Dataset content: Begin

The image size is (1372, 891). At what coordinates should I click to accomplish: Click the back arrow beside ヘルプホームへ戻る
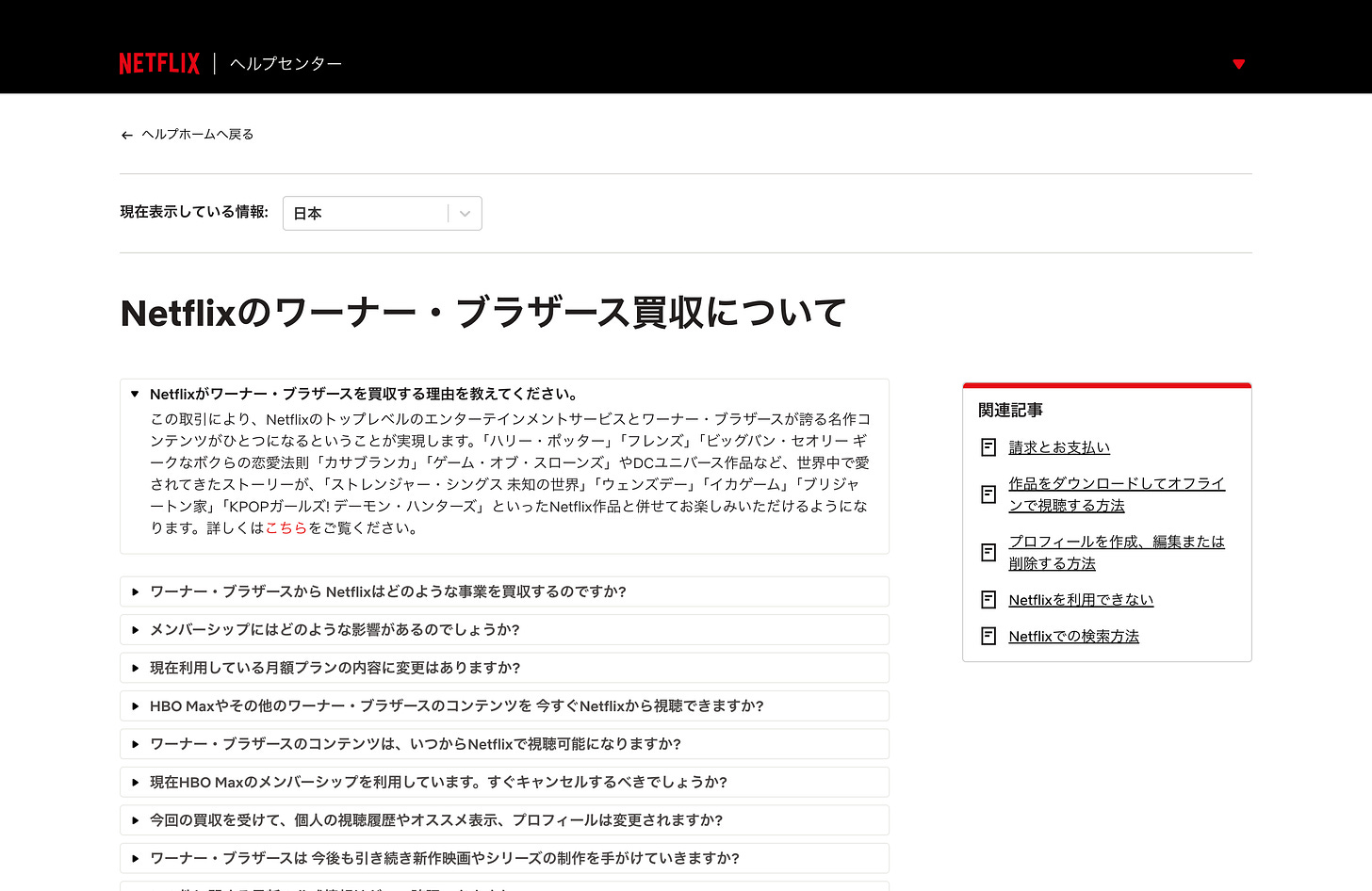click(126, 135)
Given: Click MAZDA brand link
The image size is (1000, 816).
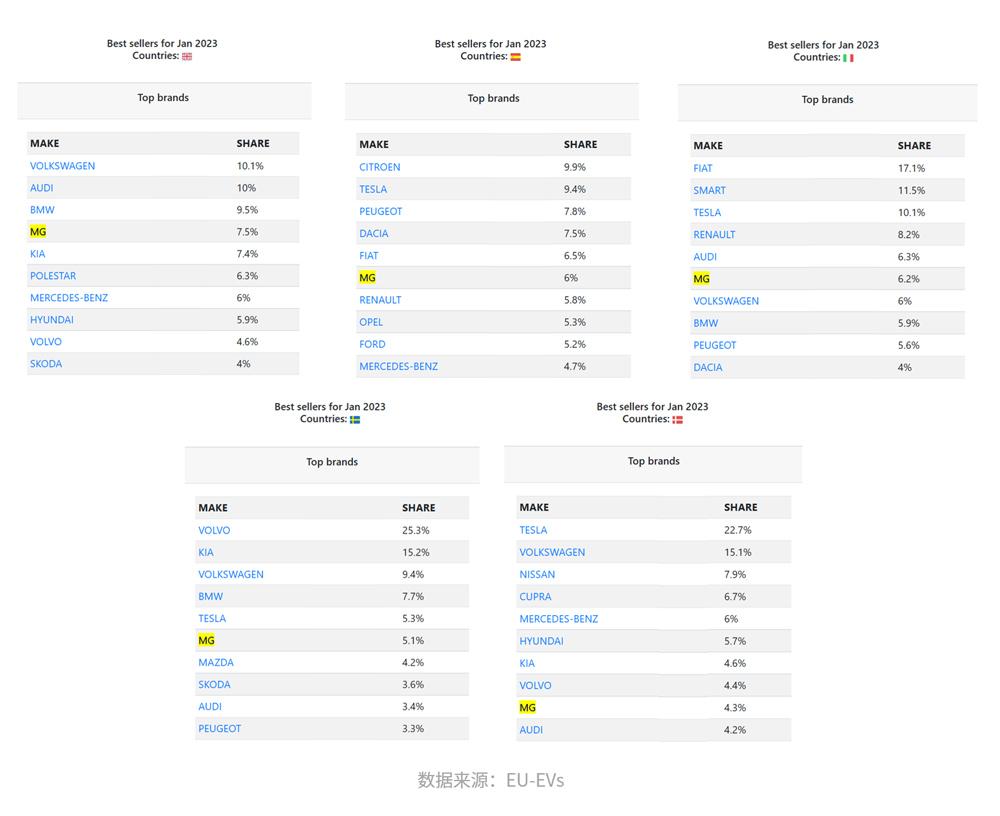Looking at the screenshot, I should (216, 662).
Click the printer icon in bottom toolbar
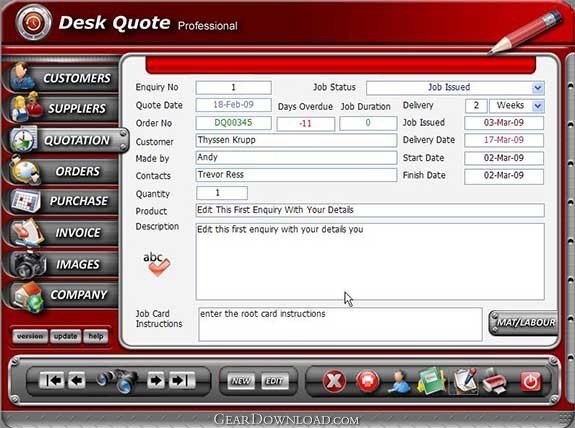The height and width of the screenshot is (428, 575). click(495, 382)
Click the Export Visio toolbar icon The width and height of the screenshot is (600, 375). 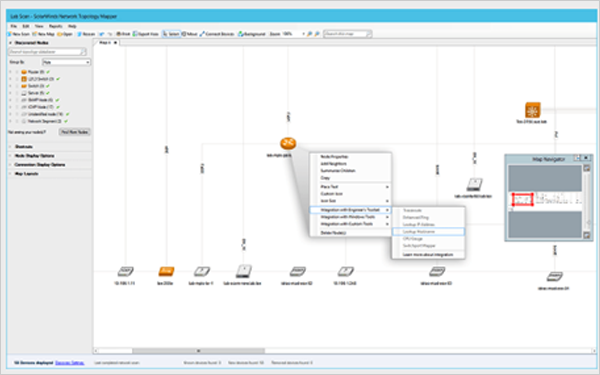146,34
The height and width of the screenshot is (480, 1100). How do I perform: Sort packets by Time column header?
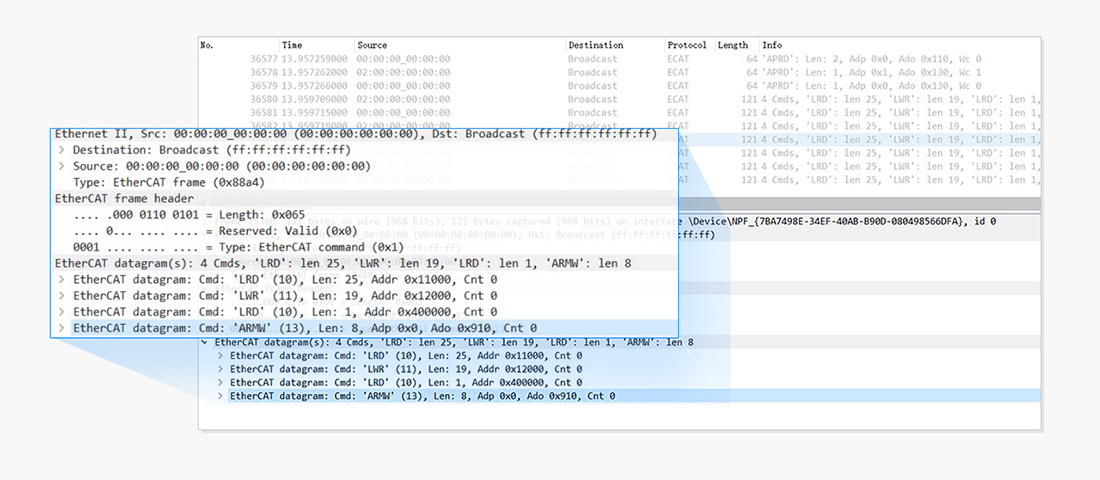292,45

Dataset content: End

(What this task involves):
For this exercise, write out exactly the lines from the one with "The height and width of the screenshot is (480, 1100)." through the last line of the records, inclusive, and leave each picture out.

(Reply):
The height and width of the screenshot is (480, 1100). How do I perform: Sort packets by Time column header?
292,45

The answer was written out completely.